No one listened. As he yelled “go!” every kid shot off the line at full tilt. As usual, I quickly fell behind. Not as usual though, I found myself gradually catching up, and then picking kids off at the 200m, 300m, and 400m mark. About half-way around the big 800m loop I found myself alone…and in front!! And I felt amazing – I wasn’t gasping for air, I was just running with a magical sort of not-quite-sprinting flow.

I “won” that repeat, and every repeat on the way back down the ladder. My speedster teammates were tired-out from the long rep, and I had discovered my gift – endurance.

Although I spent many more years struggling with low confidence and self-esteem as a runner, I had found hope.
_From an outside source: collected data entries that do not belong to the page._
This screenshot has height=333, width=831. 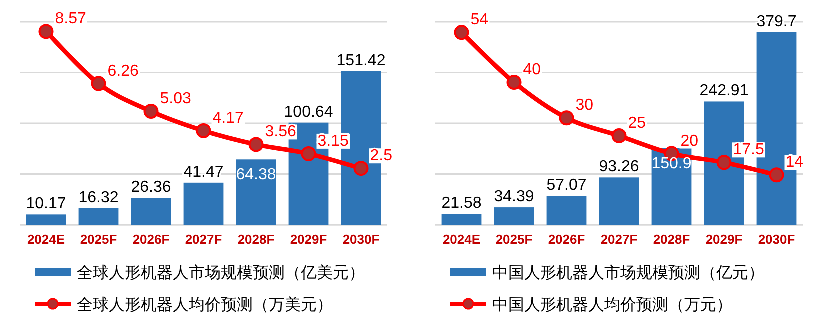 I want to click on data-label: 4.17, so click(x=228, y=118).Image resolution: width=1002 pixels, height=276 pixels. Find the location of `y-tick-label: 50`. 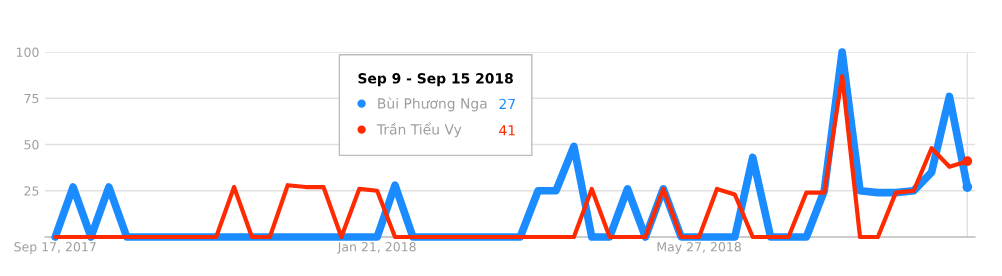

y-tick-label: 50 is located at coordinates (32, 144).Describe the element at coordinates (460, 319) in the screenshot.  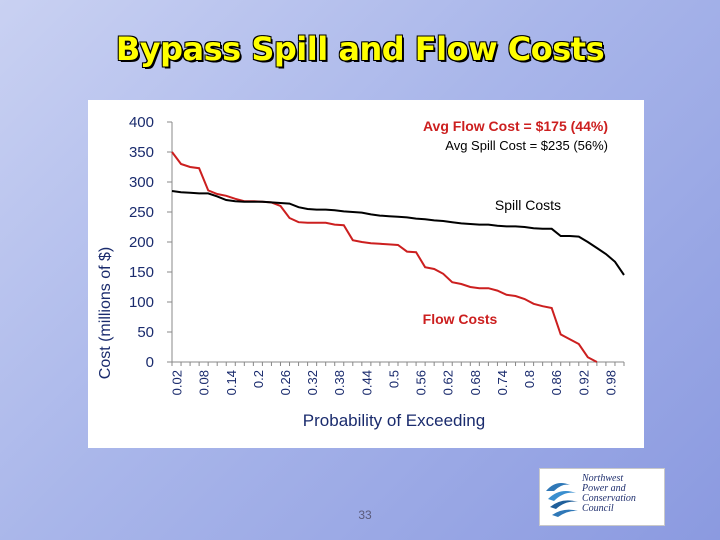
I see `annotation-flow-costs: Flow Costs` at that location.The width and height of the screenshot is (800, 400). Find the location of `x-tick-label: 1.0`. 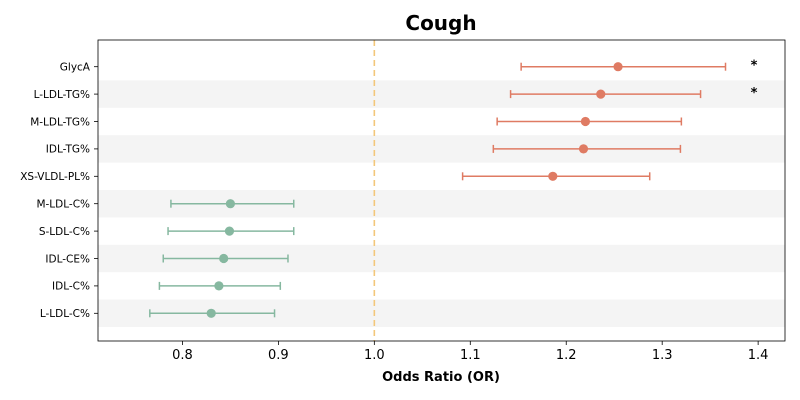

x-tick-label: 1.0 is located at coordinates (374, 356).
Hope that I could actually be good at (and could actually enjoy!) this whole running thing. And this hope provided me with the determination, persistence, and dreams that kept me in the sport through every tough race and struggle-filled practice.

Although I never became a truly great runner, I did put in enough work to take what talent I had and turn it into an amazingly fun high school career and the absolutely amazing opportunity to run on a college team.
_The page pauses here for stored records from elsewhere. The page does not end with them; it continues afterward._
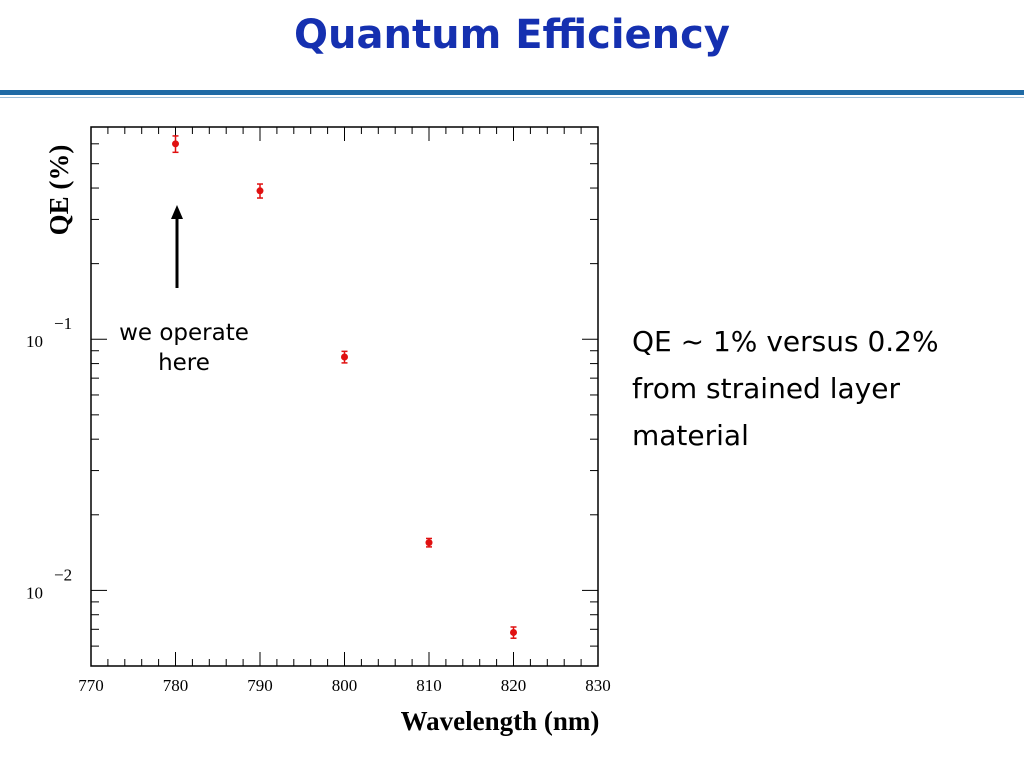  Describe the element at coordinates (512, 92) in the screenshot. I see `title-underline` at that location.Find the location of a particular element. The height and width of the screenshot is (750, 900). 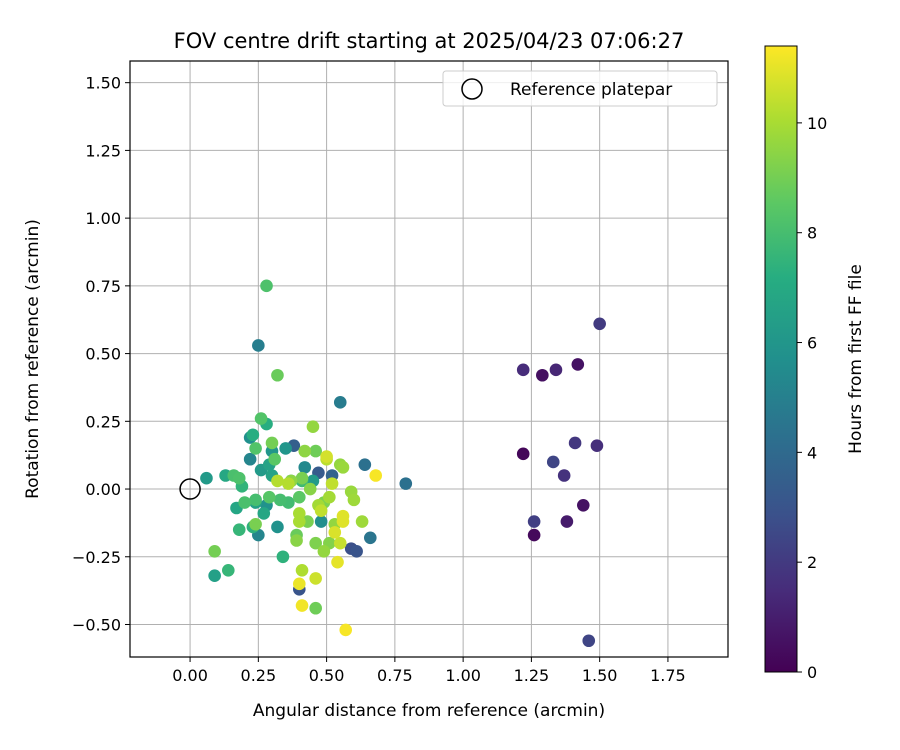

x-tick-label: 0.25 is located at coordinates (259, 676).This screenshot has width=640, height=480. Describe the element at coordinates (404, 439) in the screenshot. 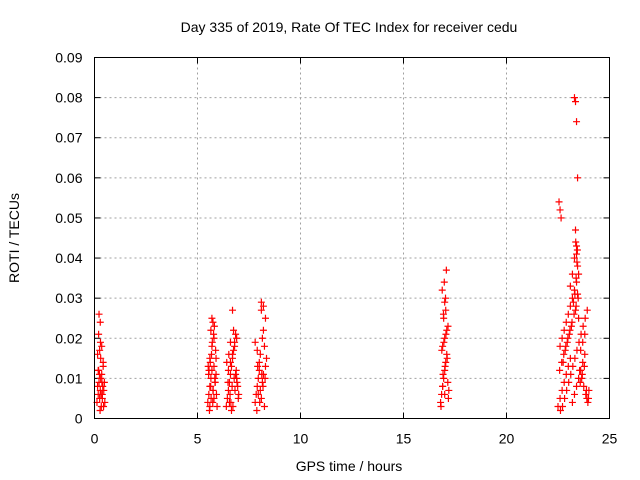

I see `x-tick-label: 15` at that location.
Even more valuable than the realization that day that I had some talent as a runner was the simultaneous epiphany that running could be enjoyable. Even if I’d never developed the speed to race on varsity or to get recruited to a D1 school, I’m certain I’d still be running. The joy that I get from just getting out the door and running is worth more than any medal or ribbon I’ve ever won in a race.

As I discovered on that dirt loop over a decade ago, there is something absolutely magical about the motion of running. All I need to do is move one foot in front of the other and, if all goes well, I’ll eventually reach that fun, flowing state, flying over the ground with the wind in my hair and the stress of the day disappearing with each drop of sweat.

How did you all discover your destiny as distance runners?